■ Article ■
:::

Développant les intuitions de Marcel de Corte sur la « dissociété » et d’Eric Werner sur « l’avant-guerre civile », l’équipe de Catholica emmène un fort contingent d’universitaires européen pour un livre commun sur le temps qui vient et qui est déjà là.

Car enfin, nous y sommes : la modernité tardive, en se dégageant de toutes ses concessions aux héritages du passé, ne laisse place qu’à l’idée moderne dans sa pureté : l’individualisme, le relativisme et le nihilisme, révélateurs de l’esprit initial qui animait l’affranchissement moderne. La liberté des modernes, liberté toute négative, atteint son apogée – révélant son aporie : l’état de guerre de tous contre tous, de guerre civile permanente. Politique, économie, société, droit, philosophie, culture, le principe conflictuel s’étend partout avec son corollaire, la normalisation étatique : « Toute la société occidentale est agressive et violente et c’est cette violence que représentent, accréditent et multiplient les innombrables instruments de manipulation que sont les médias, dont la publicité, les techniques de vente et la propagande. » La modernité est antinomique de l’amitié politique, de la société naturelle, du bien commun. Ayant détruit à la racine la possibilité de créer des liens sociaux dignes de ce nom, l’Etat moderne les recrée artificiellement tout en perpétuant l’anomie nécessaire à son pouvoir.

:::

■ À faire ■
A. Pour chacune des affirmations suivantes, dites si elle s'accorde avec l'article et citez mot pour mot les mots qui le montrent. (i) L'équipe de Catholica réunit des universitaires européens autour d'un livre commun. (ii) L'article présente la liberté des modernes comme une liberté positive. (iii) D'après l'article, la modernité va de pair avec l'amitié politique.
B. Reprenez mot pour mot le passage de l'article qui va de « Développant les intuitions » jusqu'à « est déjà là. ».

■ Données fournies ■
:::

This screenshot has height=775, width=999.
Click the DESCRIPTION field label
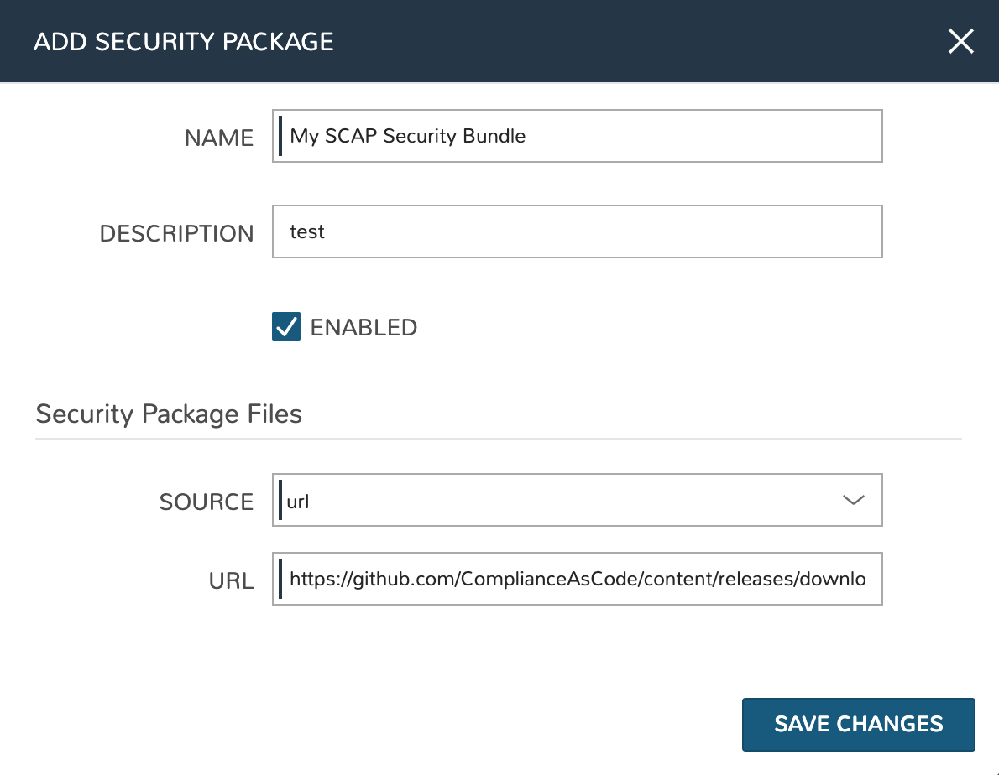click(176, 233)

:::

■ Réponses ■
A.
(i) Oui : « l’équipe de Catholica emmène un fort contingent d’universitaires européen pour un livre commun »
(ii) Non : « La liberté des modernes, liberté toute négative »
(iii) Non : « La modernité est antinomique de l’amitié politique »

B.
Développant les intuitions de Marcel de Corte sur la « dissociété » et d’Eric Werner sur « l’avant-guerre civile », l’équipe de Catholica emmène un fort contingent d’universitaires européen pour un livre commun sur le temps qui vient et qui est déjà là.